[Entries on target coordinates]
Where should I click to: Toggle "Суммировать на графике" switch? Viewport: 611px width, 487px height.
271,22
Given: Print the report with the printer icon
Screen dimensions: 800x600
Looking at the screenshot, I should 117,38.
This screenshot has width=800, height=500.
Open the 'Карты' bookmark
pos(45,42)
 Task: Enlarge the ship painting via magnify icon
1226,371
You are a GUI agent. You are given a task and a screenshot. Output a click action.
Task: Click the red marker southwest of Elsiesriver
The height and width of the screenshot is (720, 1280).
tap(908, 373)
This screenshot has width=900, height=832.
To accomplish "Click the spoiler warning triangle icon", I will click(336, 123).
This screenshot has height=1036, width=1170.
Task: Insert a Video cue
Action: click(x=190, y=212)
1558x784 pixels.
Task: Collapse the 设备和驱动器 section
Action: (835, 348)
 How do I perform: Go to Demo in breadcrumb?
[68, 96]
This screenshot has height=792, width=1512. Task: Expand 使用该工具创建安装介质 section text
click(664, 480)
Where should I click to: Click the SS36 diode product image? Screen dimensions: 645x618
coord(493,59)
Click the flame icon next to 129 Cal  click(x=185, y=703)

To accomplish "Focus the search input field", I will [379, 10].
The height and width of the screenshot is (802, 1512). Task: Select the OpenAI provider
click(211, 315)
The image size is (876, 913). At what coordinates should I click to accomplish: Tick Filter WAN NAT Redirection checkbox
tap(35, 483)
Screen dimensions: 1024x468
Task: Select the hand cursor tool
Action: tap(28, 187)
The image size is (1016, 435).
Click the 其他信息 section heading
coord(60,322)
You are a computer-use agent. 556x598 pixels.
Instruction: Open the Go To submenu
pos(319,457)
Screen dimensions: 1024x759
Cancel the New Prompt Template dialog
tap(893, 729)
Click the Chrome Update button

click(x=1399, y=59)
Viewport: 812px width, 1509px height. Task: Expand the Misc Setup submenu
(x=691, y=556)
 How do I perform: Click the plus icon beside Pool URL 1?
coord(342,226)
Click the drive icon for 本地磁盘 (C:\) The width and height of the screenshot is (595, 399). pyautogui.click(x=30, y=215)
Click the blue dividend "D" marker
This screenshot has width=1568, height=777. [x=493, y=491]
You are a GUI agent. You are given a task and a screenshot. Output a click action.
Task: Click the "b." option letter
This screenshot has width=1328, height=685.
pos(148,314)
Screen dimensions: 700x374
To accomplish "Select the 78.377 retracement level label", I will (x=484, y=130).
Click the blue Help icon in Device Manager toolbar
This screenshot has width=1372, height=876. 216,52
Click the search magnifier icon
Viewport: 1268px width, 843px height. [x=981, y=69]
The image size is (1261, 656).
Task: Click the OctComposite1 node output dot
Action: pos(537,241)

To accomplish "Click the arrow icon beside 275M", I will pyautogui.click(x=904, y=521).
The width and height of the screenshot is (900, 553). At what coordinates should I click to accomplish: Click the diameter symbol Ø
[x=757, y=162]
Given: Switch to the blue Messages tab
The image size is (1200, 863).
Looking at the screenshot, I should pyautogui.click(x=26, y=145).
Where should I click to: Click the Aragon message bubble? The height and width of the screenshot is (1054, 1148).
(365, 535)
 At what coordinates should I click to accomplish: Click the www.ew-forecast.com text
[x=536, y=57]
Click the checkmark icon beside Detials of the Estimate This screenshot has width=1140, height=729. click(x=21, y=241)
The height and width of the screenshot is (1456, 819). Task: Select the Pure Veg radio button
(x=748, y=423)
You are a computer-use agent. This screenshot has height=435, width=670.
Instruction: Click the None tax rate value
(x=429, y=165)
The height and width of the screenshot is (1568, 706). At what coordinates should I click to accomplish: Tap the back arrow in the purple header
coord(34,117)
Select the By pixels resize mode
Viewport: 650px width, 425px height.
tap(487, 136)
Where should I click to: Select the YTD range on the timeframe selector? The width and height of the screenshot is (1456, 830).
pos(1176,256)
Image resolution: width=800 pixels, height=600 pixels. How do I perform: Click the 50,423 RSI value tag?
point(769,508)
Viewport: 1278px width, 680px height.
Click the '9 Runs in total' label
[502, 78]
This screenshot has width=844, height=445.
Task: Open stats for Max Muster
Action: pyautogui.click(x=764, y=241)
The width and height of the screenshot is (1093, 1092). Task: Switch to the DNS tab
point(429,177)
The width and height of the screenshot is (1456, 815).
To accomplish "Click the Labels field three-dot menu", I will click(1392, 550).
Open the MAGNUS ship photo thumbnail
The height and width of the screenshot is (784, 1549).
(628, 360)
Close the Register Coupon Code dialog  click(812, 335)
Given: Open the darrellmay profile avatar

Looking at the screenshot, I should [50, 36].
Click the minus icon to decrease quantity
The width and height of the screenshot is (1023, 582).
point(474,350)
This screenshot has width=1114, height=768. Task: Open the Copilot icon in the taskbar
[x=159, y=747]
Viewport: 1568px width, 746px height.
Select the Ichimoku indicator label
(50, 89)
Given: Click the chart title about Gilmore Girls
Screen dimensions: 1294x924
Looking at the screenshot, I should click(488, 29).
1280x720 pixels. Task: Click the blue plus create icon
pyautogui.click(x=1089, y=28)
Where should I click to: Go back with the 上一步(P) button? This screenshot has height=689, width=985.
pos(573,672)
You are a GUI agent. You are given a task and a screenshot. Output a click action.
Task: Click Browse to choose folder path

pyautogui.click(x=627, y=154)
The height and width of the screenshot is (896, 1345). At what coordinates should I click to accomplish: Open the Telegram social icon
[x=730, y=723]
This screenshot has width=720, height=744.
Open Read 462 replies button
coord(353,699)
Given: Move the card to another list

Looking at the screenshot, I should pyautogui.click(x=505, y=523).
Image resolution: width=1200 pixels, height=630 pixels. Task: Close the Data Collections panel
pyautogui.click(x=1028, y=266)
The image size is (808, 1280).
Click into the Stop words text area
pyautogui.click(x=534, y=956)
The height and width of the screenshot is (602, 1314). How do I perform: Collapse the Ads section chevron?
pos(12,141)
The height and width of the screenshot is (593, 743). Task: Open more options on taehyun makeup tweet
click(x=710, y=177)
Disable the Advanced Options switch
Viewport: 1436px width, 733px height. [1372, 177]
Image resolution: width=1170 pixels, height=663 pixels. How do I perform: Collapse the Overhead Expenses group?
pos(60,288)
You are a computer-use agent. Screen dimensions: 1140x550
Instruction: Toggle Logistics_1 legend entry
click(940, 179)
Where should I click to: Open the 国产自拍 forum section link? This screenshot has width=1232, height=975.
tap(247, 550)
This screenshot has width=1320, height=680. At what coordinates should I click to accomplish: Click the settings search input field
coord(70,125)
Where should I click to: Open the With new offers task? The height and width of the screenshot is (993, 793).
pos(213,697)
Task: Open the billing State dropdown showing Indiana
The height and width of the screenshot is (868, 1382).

WHAT IS ASKED -
Take the part that opens with the line containing "Given: Click the" and closes with the line containing "should pyautogui.click(x=505, y=523).", and write those lines again with "Discord" in place of "Telegram", leaving everything else unchanged.

FULL SOLUTION -
Given: Click the chart title about Gilmore Girls
Screen dimensions: 1294x924
Looking at the screenshot, I should click(488, 29).
1280x720 pixels. Task: Click the blue plus create icon
pyautogui.click(x=1089, y=28)
Where should I click to: Go back with the 上一步(P) button? This screenshot has height=689, width=985.
pos(573,672)
You are a GUI agent. You are given a task and a screenshot. Output a click action.
Task: Click Browse to choose folder path

pyautogui.click(x=627, y=154)
The height and width of the screenshot is (896, 1345). At what coordinates should I click to accomplish: Open the Discord social icon
[x=730, y=723]
This screenshot has width=720, height=744.
Open Read 462 replies button
coord(353,699)
Given: Move the card to another list

Looking at the screenshot, I should pyautogui.click(x=505, y=523).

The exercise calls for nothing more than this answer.